- Assignment -
Below are records with pictures in them. Output exactly the lines from the one with "Viewport: 1074px width, 591px height." through the one with "the RSS icon", both included, and leave every picture out; give only those lines.

- Records shown -
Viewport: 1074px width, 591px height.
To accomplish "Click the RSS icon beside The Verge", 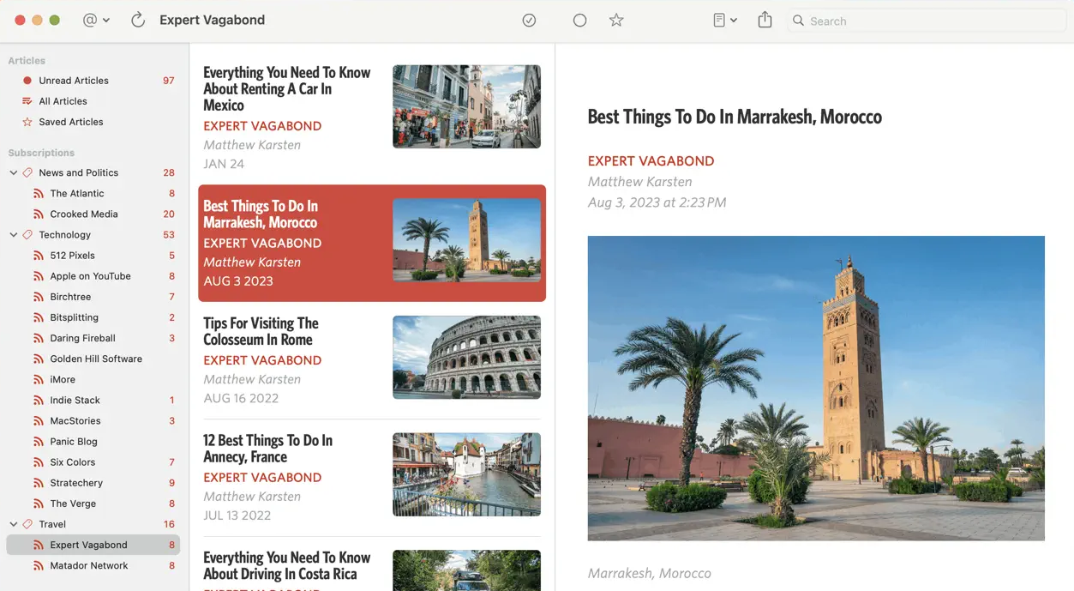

* * *

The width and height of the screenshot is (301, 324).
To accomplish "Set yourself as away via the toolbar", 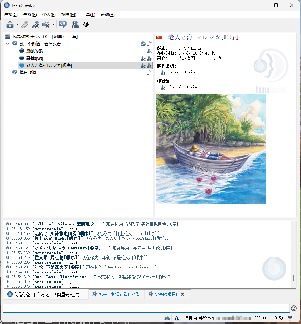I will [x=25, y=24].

--

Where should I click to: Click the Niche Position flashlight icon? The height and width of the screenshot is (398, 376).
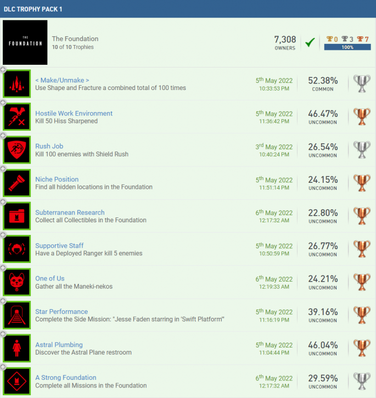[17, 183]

- Task solution -
Viewport: 1074px width, 591px height.
To accomplish "Click the RSS icon beside The Verge", 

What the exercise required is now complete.